Being psychologically healthy is often a synonym for being adjusted to the arbitrary norms of society. What if healing is diametrically opposed to this. Instead of successfully squeezing oneself into a mould, what if healing is actually breaking the mould? Loving your own idiosyncratic nature more than the validation of the external world. I suggest that we all intuitively know this to be true, so why are more of us not spontaneously self-actualizing in this way?
In practice, becoming an individual is a difficult task; by its very definition, it implies a separation from one's tribe, and source of security. There are all kinds of familial and cultural mechanisms that work to prevent us from individuating, and multitudes of perverse incentives that reward us for remaining small. It can be an extremely disorienting process to re-examine our most cherished beliefs in the cold light of day; to see that our identity is constructed from ideas that we cherish, not for their intrinsic value or integrity, but for the function they serve in maintaining the illusion of security or control. In many obvious and subtle ways, society conditions us to be psychologically dependent on external sources of validation that come with pleasing others, and financially dependent on employment that requires us to subvert our values in service to corporate agendas.

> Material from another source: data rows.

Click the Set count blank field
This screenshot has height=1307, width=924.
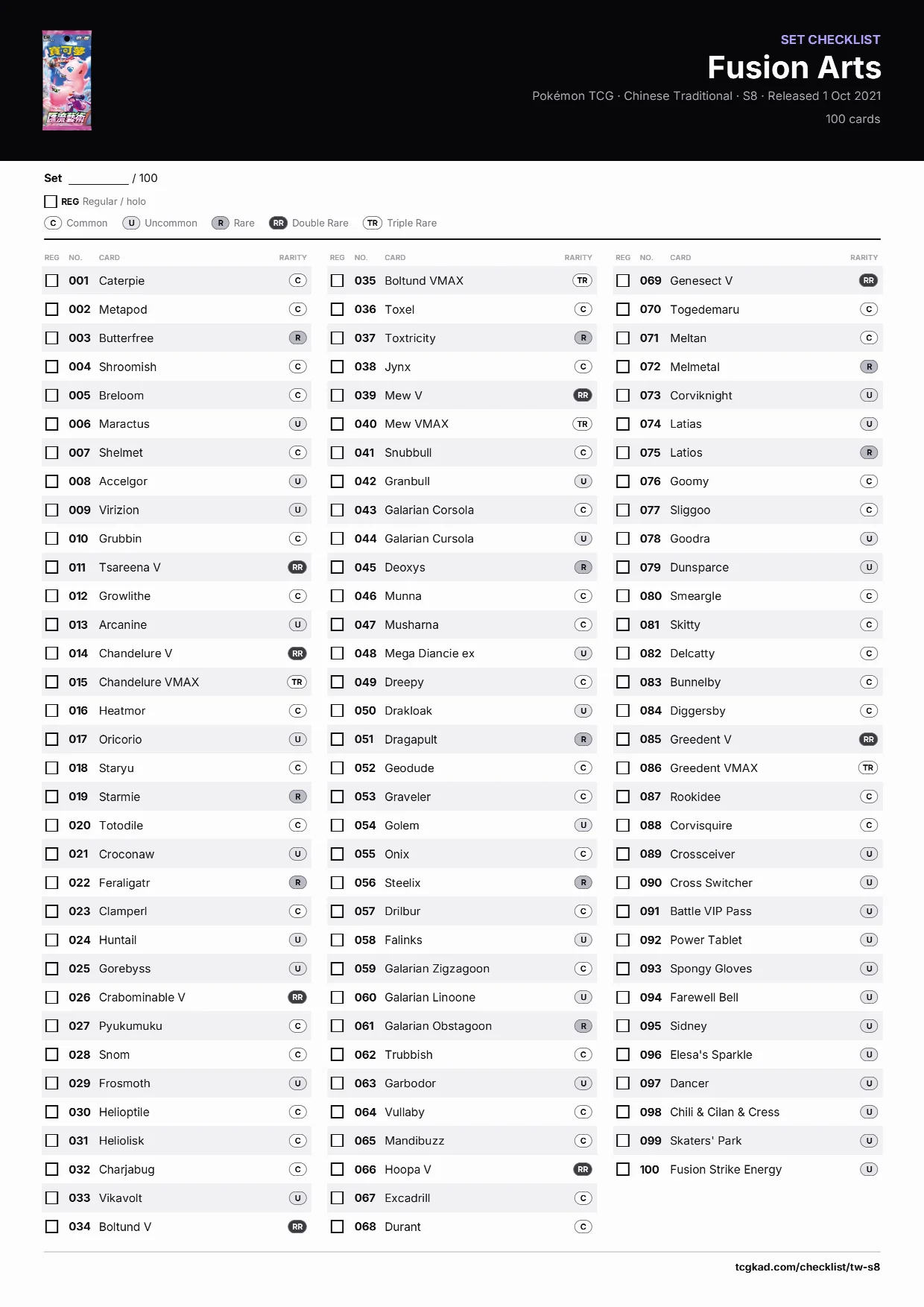pos(98,178)
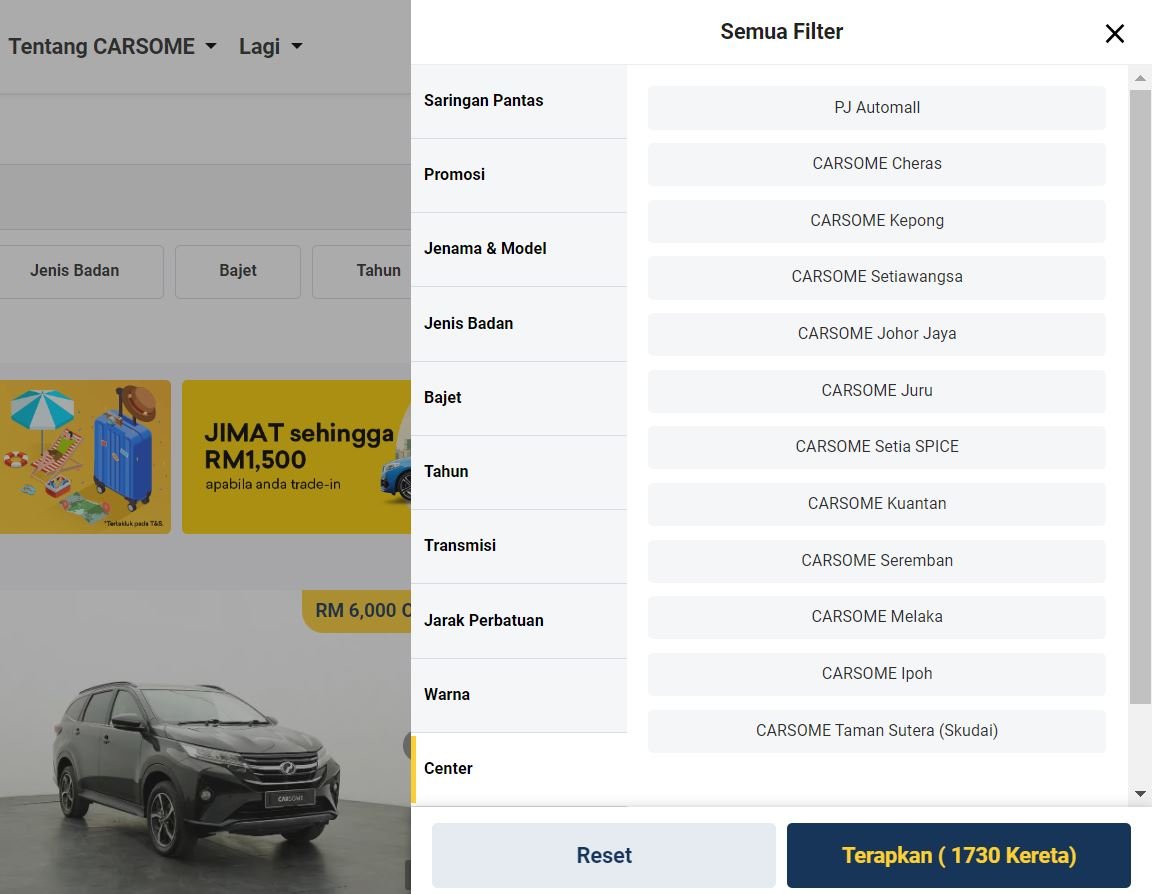Toggle the PJ Automall center filter
1152x894 pixels.
pos(876,108)
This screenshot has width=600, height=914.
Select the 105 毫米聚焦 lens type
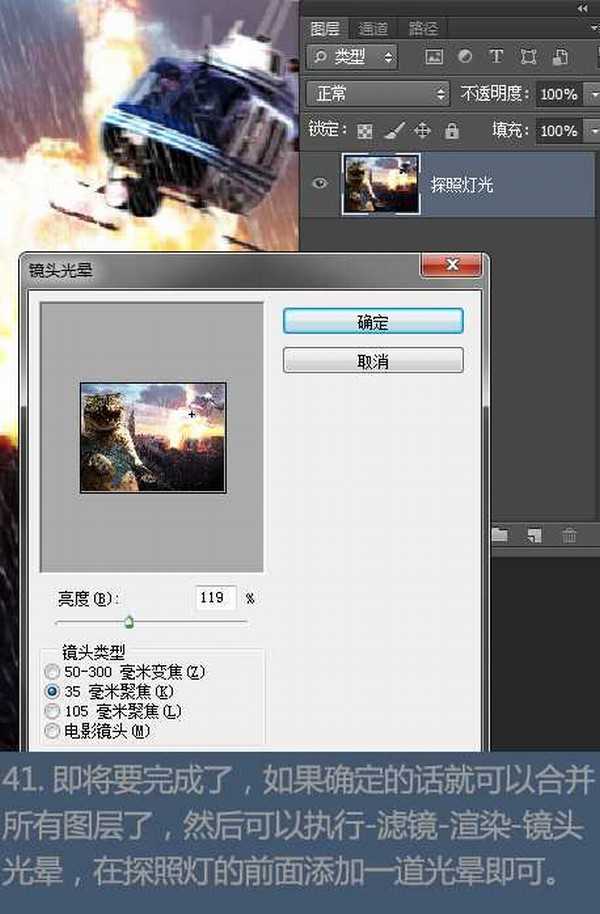(x=53, y=711)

I suggest that individuation is frequently the healing balm that can soothe our self-alienation and loss of vitality that give rise to the full gamut of chronic mental and emotional disturbance. Returning to my opening paragraph, the strength of the therapeutic relationship is tremendously vital in catalysing and facilitating this process. Having a trusted ally is essential as one begins to tentatively step outside the known in the quest for one's soul.